The polling pretty much already does show that.

It'd be hard to covince 95%-97% of voters to vote against nuking their home town... a good 7% will read the question wrong.

 

Though there's always...

 http://www.huffingtonpost.com/2014/03/12/crimea-vote-join-russia-ballot-no-option_n_4947557.html

http://www.mcclatchydc.com/2014/03/30/222894/reports-of-multiple-voting-falsified.html

etc


The claimed voting percentages don't even fit with your view on things.

 

You expected a Balkinization due to ethnic groups like the Tatars whole cocked wanting to stay inedpendent.   Crimea says 40% of them did....

They're around 15% of the population.

Yet 95-97% of the vote was still to join Russia?

 

Even with 100% turnout that doesn't jive numbers wise.   I know even you don't believe the numbers and are just making a hard time of it for fun, but still.  It's easy to point out.

I've seen the picture you've posted, but it'd been nice of you to post a link to actual report. But nevermind, I've found it, I've read it already some time ago.

a) For starters, I could disregard it simply due to the fact it being IRI. For those who unaware, IRI is state-funded organization, chaired by Mr. John McCain, the very same McCain, whose apperance in any country with ongoing political instability always end up with bloodshed be it Lybia, Syria or Ukraine. To give you an analogy, it's like if RT will quote VTSIOM by saying "hey, but our survey shows that your elections (or whatever) are cooked" -- given the attitude towards RT certain people express ("it's Kremlin-funded, take it with the grain of salt"), it's a great chance for me to do the same but in regards to IRI.

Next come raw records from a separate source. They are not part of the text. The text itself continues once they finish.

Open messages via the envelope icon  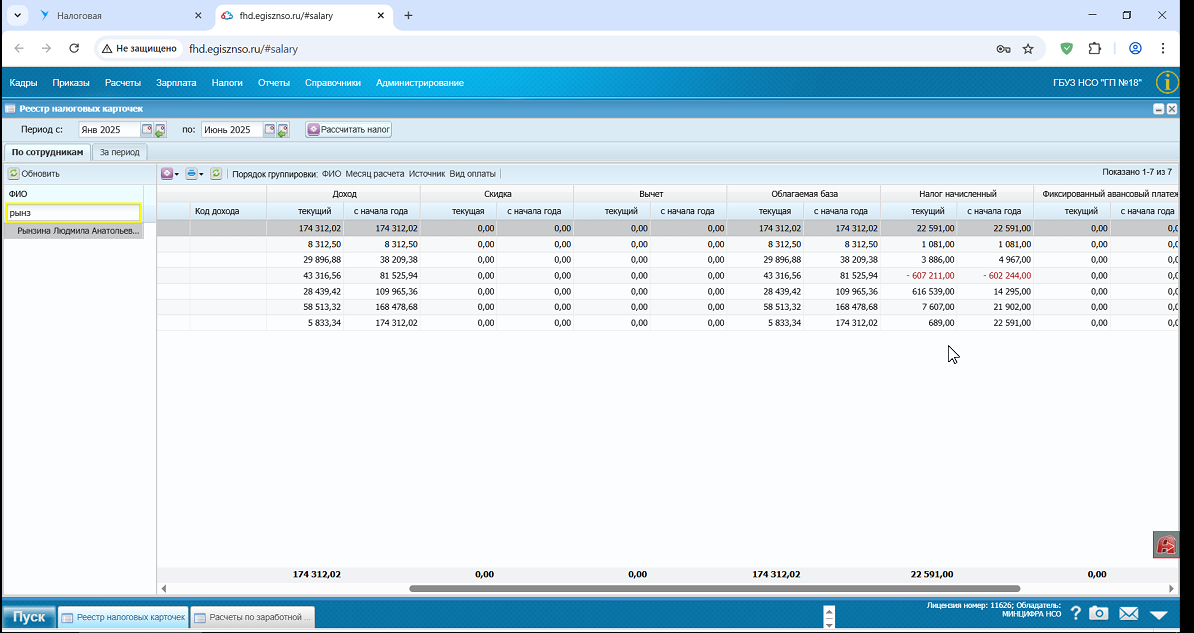point(1128,614)
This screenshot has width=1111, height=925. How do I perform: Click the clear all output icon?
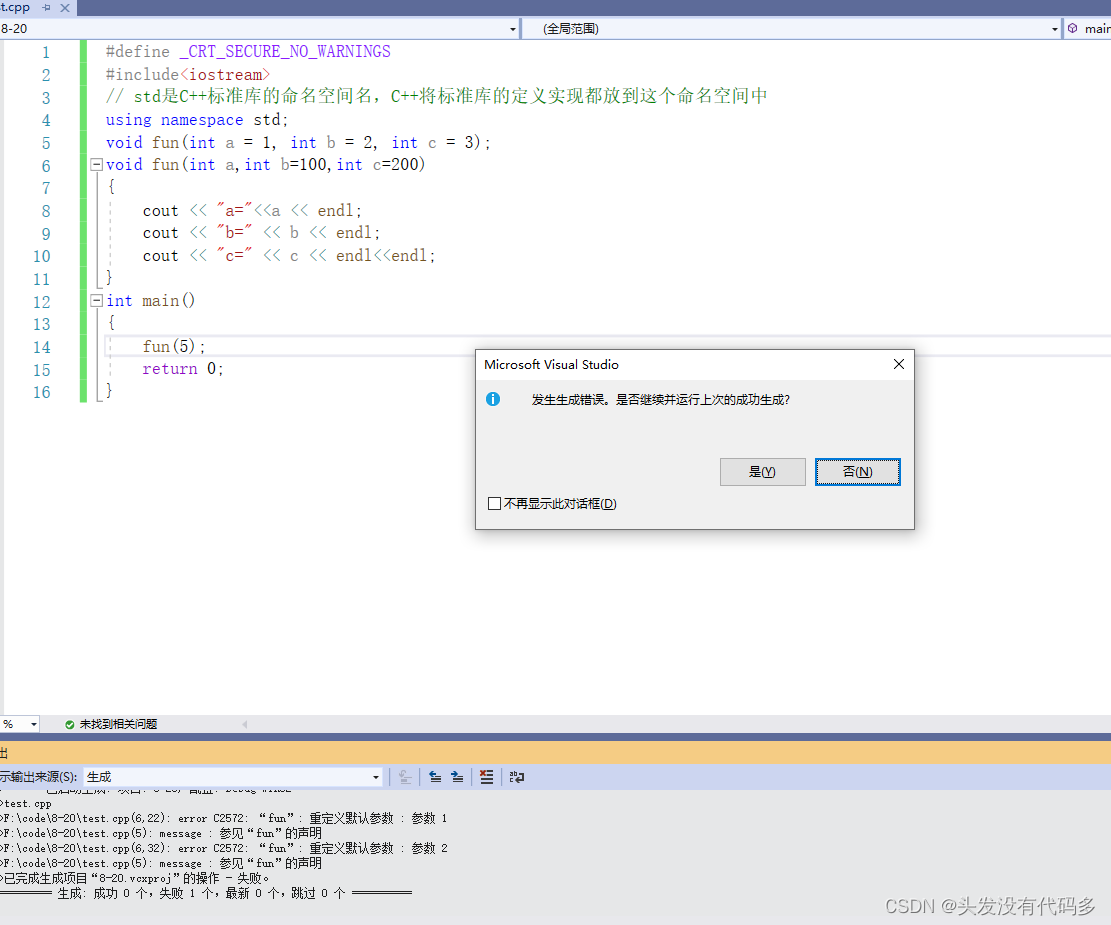coord(486,776)
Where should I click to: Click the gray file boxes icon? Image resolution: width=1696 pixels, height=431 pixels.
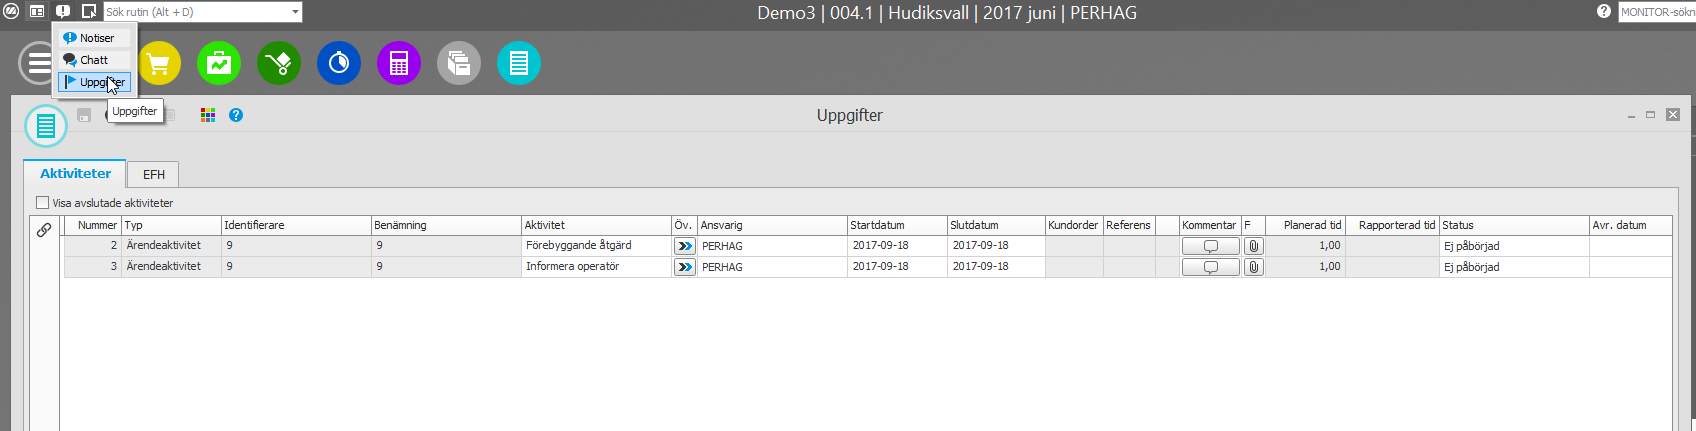click(x=459, y=64)
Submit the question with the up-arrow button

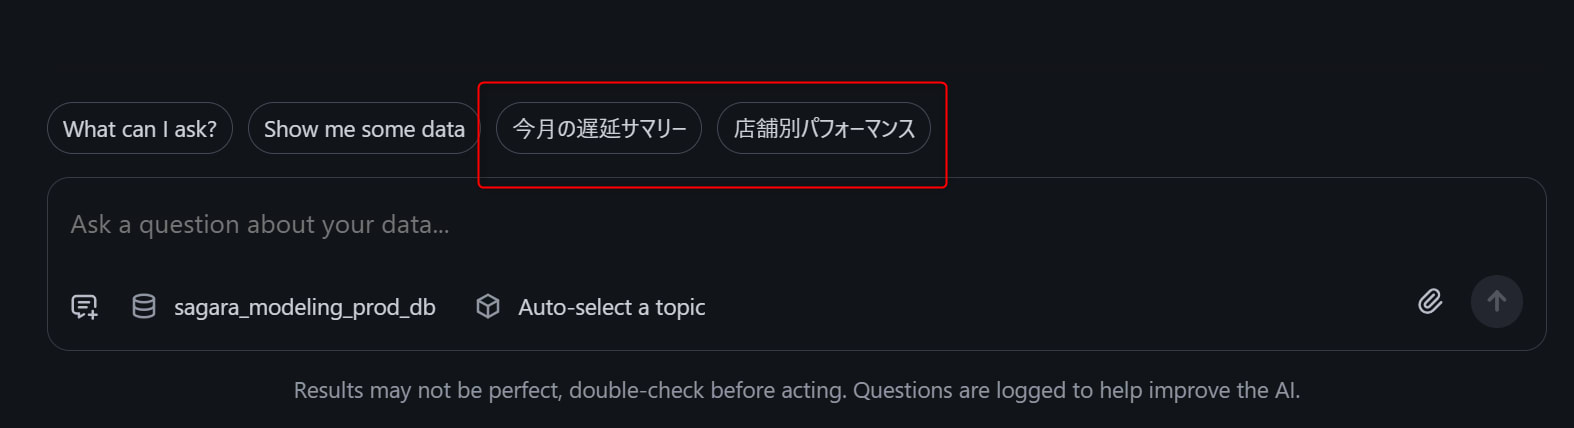pos(1496,301)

b) Referendum by its nature is substantially more credible than any kind of survey, so if anything referendum disproves survey, not another way around, because 1) referendum by its nature doesn't rely on respondent groups, no extrapolation, no anything; 2) referendum is better documented including photo and video materials; 3) referendum has its own mechanism to claim its legitimacy, international obververs are the part of it, a bunch of them have been invited to this one particulary.

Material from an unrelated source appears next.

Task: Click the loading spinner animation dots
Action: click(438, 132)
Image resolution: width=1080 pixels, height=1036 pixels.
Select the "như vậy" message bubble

So the viable way to disprove referendum is for certain observer or a group of them to present (not just make some statement in mass media, but to publish signed report): "here and there we have certain violations that makes us wonder if that was free expression of the will of Crimenian people, we demand a honest investigation bla-blah-blah" -- THAT's how you do it, not just throw words "obviously obvious".

c) But let's give the report a benefit of a doubt and assume that IRI researches are honest and professional people. You never considered that survey and actual political vote doesn't necessarily match for gazillion of reasons? Time pass, cirumstances change (oh boy, in Ukraine they did change in a blink of an eye), quiestions and options slightly differ etc?

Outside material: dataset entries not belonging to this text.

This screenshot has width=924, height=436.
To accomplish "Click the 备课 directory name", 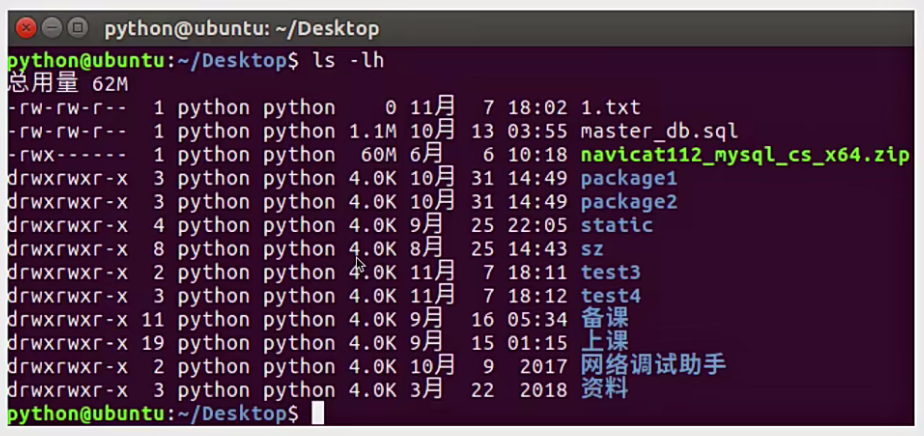I will click(605, 319).
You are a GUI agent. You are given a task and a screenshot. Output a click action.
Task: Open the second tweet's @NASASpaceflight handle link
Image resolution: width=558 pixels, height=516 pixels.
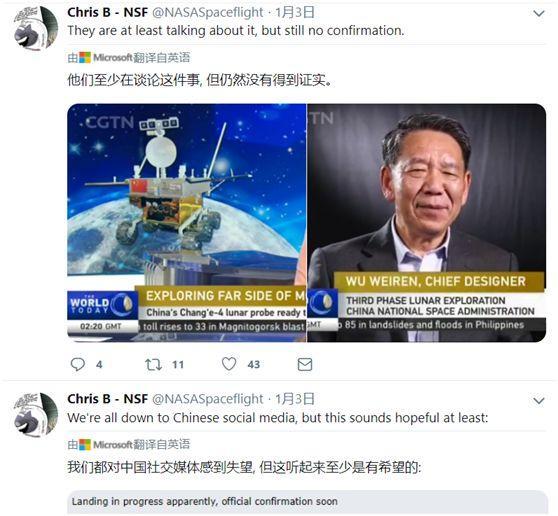pyautogui.click(x=208, y=399)
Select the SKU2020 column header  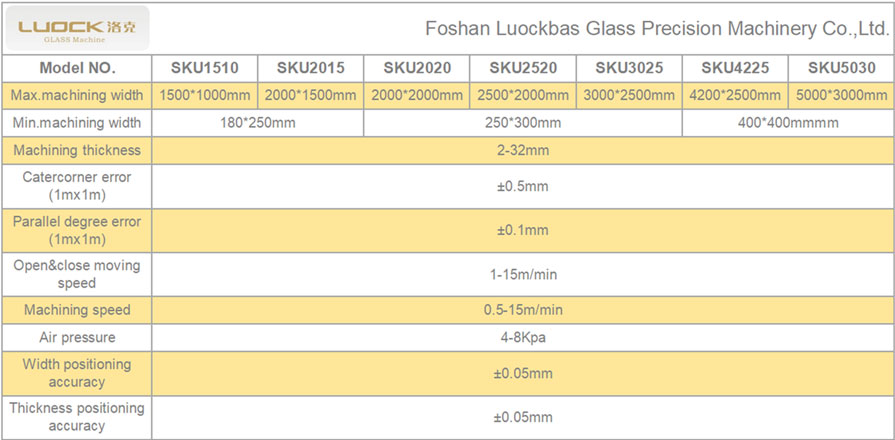(417, 68)
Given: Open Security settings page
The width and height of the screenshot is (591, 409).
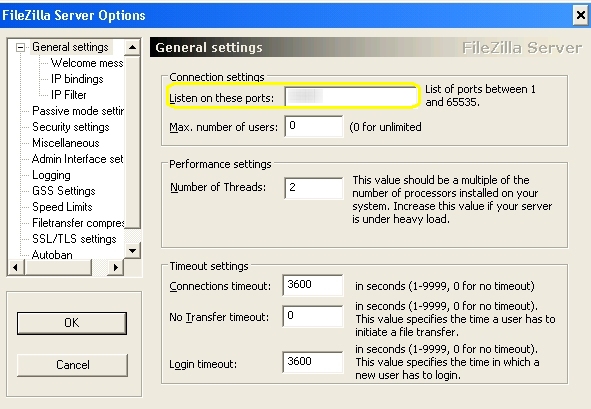Looking at the screenshot, I should (x=70, y=127).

Let's take a somewhat similar situation of PMR (or TMR, or simply Transdniestria), yet another enclave that sooner or later will be a part of Russia. Unfortunately IRI doesn't have a survey of PMR specifically (only Moldavia), but thanks to guys from CU-Boulder we could take a look at their survery from June 2010. The part that interests us is "TMR - Part of Russia - overall", it is below 50%:

And here's an actual referendum in PMR from 2006:

Yes to Russia more than 98%, no to Russia less than 2% with total votes nearly 80% from all people who have right to vote. 

So does that survery proves that given referendum with strikingly similar results is cooked as well?